RE: That thesis is flawed.

Hmm, we seem to be talking past each other. Let me try to boil down what I'm getting at:

One way or another, the production team (the musicians, engineers, producers, whathaveyou) finishes the work on the album. The deliverable of their effort is the so-called 'master tape'.

It don't matter for the purposes of this discussion how did the team get to the point of holding the final master tape in their hands. Maybe they did it all by themselves in one sitting, maybe it took them years of back-and-forth with some super duper fancy chief sweetener of master tapes, maybe it even took them decades of back-and-forth, shipping the tapes across the continent, then shipping them back until that precious moment when they all got satisfied (or ran out of money, or both).

Whatever the case may be, the entire charade occurs UPSTREAM from where our discussion begins.
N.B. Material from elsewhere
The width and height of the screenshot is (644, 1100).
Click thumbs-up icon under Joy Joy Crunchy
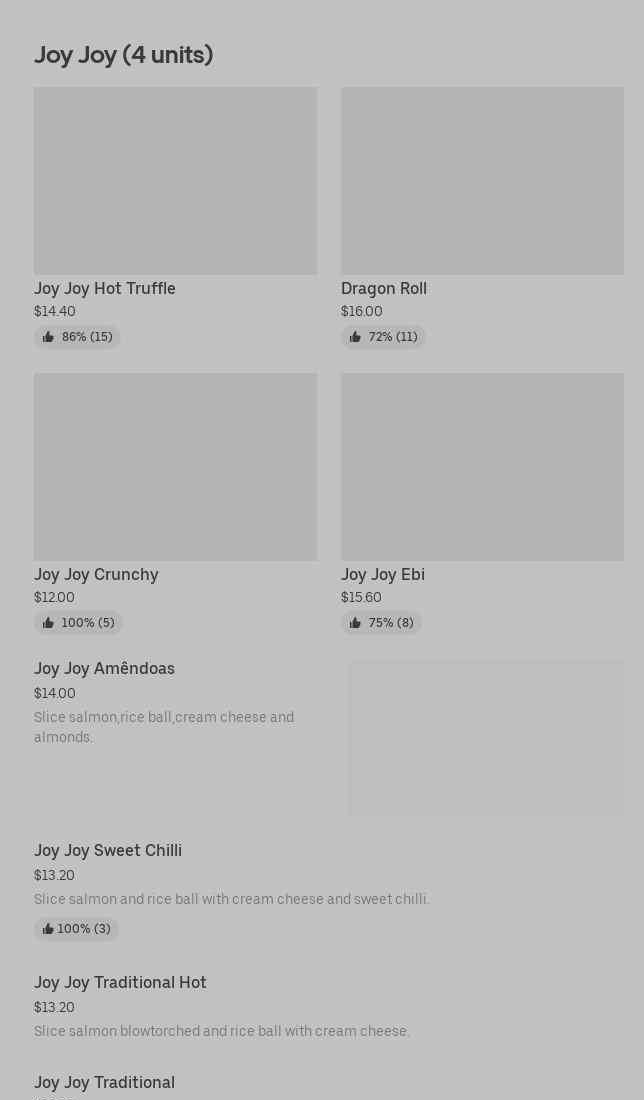pos(48,623)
So once that magic tape is good and ready to go, it needs to be packaged for sale. Meaning, somehow the signal that is stored on the tape needs to be magically transported into the vinyl grooves. So the jist of this discussion is: how to do it?

Of course, you need to send it to some alchemy lab. Some mysterious alchemists will be cutting the lacquer while manipulating the EQ, twiddling some knobs. No one knows how are they doing it, but we do know that they specialize in making the grooves sound the same as the signal stored within the magnetic particles on the tape.

So the question is: why would, at that point, the owners of the product want the final deliverable (i.e. the vinyl record) to sound any different than the super precious master tape on which they've already spent untold hours and thousands of dollars? It absolutely doesn't make any sense that at this last, final stage, it would be all left to some bozo alchemists to do whatever they please with it. It would only make sense that the quality control at that stage be adamant that the resulting vinyl grooves produce the sound that is almost exact replica of the sound they hear when playing back the master tape.

So please, let's forget about sweetening and all the other bullshit that may or may not be happening upstream from the delivery of the master tape. I want to focus on how does the master tape, being the 'blueprint' for the vinyl record, transfer its signal into the vinyl grooves?